Landwehr said detectives are setting up hotlines that will allow the public to relay information anonymously by telephone, through the mail or by e-mail.

"This is most challenging case I've ever worked on, and the individual would be very interesting to talk to," Landwehr said.

Norma Wegerle, who was Vicki Wegerle's sister-in-law, said her family was hopeful after hearing of the development in the case. She said relatives had often wondered whether BTK could have been involved.

But Norma Wegerle said she also was saddened by the reopening of old wounds.

"We just want it to be solved so we can get closure," she said. "There's hopefulness that somebody might actually be found. We want it to be solved."

Wichita lawyer Robert Beattie, who is working on a book about the BTK killings, said most people he has talked with thought the killings stopped because BTK was dead or in prison.
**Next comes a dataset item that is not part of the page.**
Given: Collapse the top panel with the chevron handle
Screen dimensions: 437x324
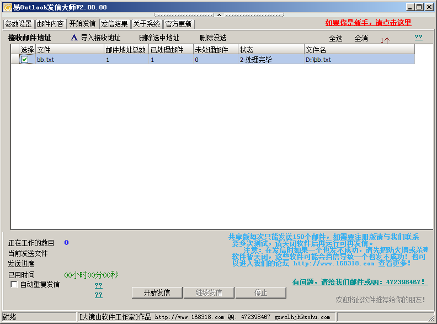Looking at the screenshot, I should coord(219,15).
"The vast majority of police officers thought he was dead," he said. "I thought he was probably dead.

"But now you have to allow for the possibility that he's been walking around Wichita, getting his hair cut and acting like a normal person."

Beattie and Landwehr said they had no idea why the killer would contact the paper after remaining silent for nearly 25 years.

"Maybe he wants more publicity than the guy who's writing the book," Beattie said.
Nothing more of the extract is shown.